Two-dimensional transition metal chalcogenides (TMDs) are regarded as promising materials for the next generation optoelectronic devices due to their atomic thickness and unique optoelectronic properties. In particular, recent advances in twisted TMDs hetero-bilayers have revealed that new exciton states arise due to the twist-angle-dependent inter-layer coupling between adjacent layers. As a result, the twisted TMDs hetero-bilayers not only have intra-layer excitons that are supported by each constituent layers, but also offer new inter-layer excitons that are highly tunable via the twist-angle.
However, owing to the lack of photonic resonances in hetero-bilayers themselves, it is inevitable to rely on external optical resonators to provide photonic resonances to manipulate the excitons emission properties, which can not only introduce n-type doping and defect-assisted nonradiative exciton recombination in hetero-bilayers from the dielectric interfaces, but also significantly reduce the binding energies of inter-layer excitons due to the increased dielectric screening effects from the contacted dielectrics.
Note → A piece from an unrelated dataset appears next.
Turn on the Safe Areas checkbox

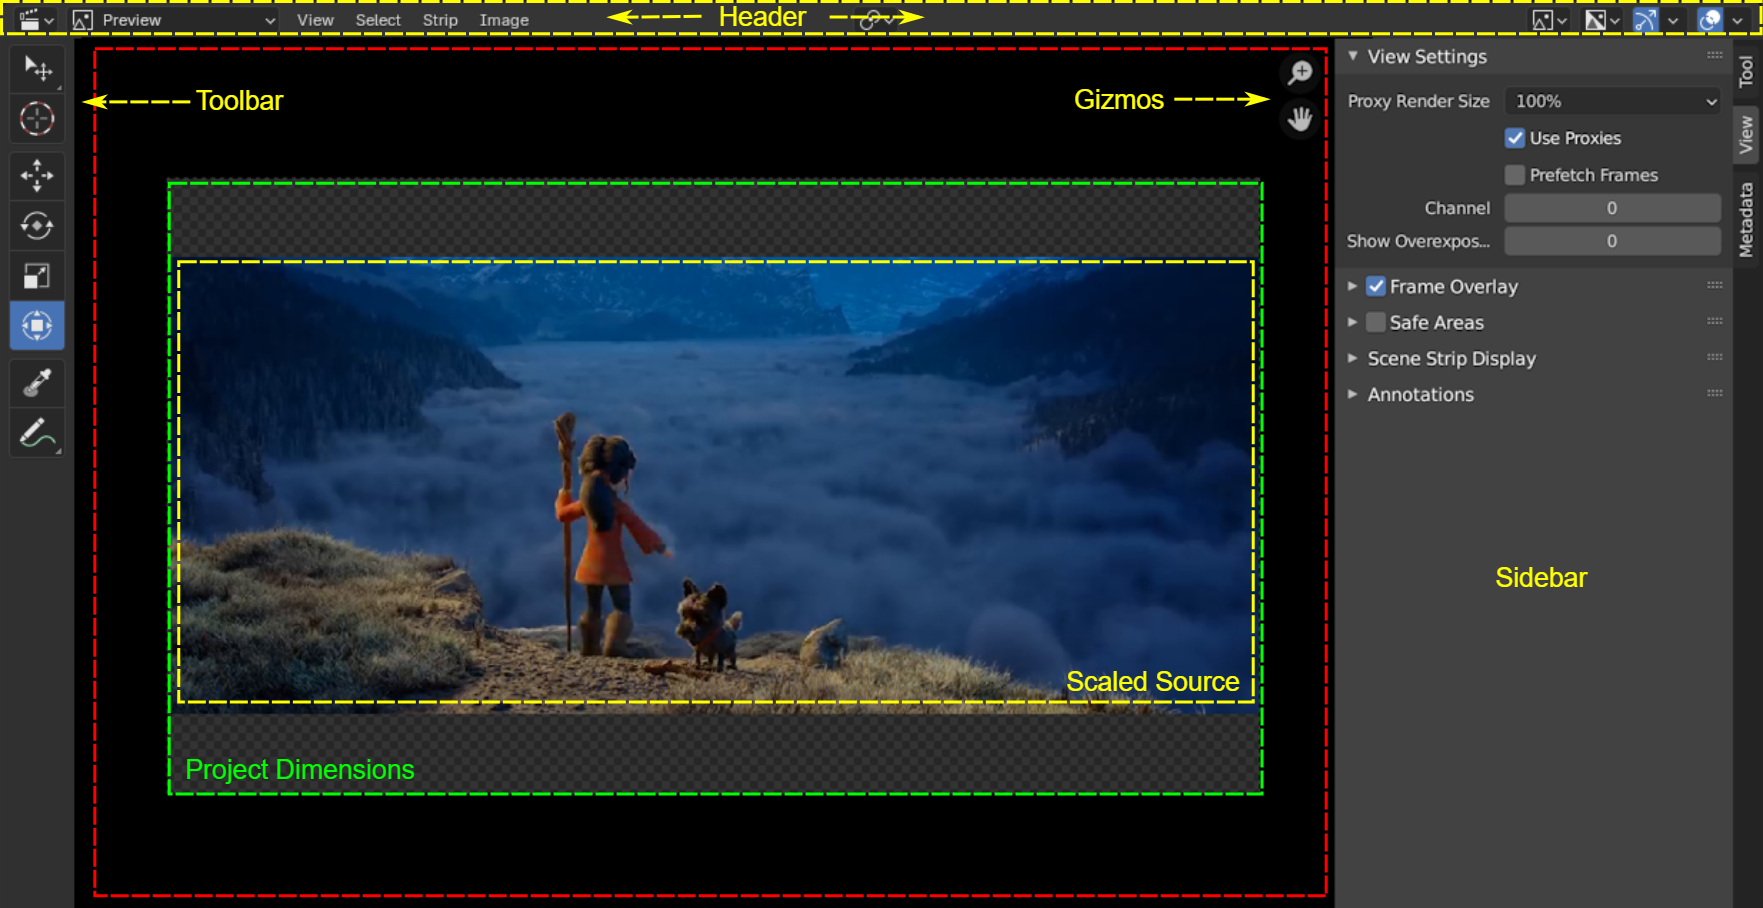(1376, 322)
To address these challenges, the team directly patterned PhC structures in free-standing twisted WS2/WSe2 hetero-bilayers. The PhC structures in the free-standing twisted WS2/WSe2 hetero-bilayer give rise to guided mode resonances, which can not only enhance the Purcell factors and extraction rates of excitons at the atomic thickness scale, but also enable momentum matching condition between the wave vector inside the hetero-bilayer and the free-space wave vector. As such, light emitted from excitons is coupled to the free-space with an energy-dependent position in the momentum space, which is determined by the momentum matching condition. Consequently, both intra-layer and inter-layer driven exciton emissions in the free-standing twisted WS2/WSe2 hetero-bilayer are resonantly separated in the energy-momentum space.
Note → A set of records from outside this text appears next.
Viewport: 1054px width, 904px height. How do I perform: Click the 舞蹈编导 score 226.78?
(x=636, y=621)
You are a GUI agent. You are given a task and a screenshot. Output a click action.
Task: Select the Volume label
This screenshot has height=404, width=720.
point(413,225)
In addition, by adjusting the excitation laser energy, specific excitons can be selectively excited. By virtue of the dispersion properties of photonic crystals, exciton emissions can be separated in energy-momentum space. "Photonic crystals can be envisioned as a 'traffic control system' for photons, where exciton emissions act as 'photonic cars' with different colors." Prof. Zhang said. "Photonic crystals automatically guide 'photonic cars' to different ' travel directions' (momentum) according to their 'colors' (energy).
Schematic of directional sorting of exciton emissions from free-standing PhC WS2/WSe2 hetero-bilayers. (Image by Dr. CHEN Yuhua)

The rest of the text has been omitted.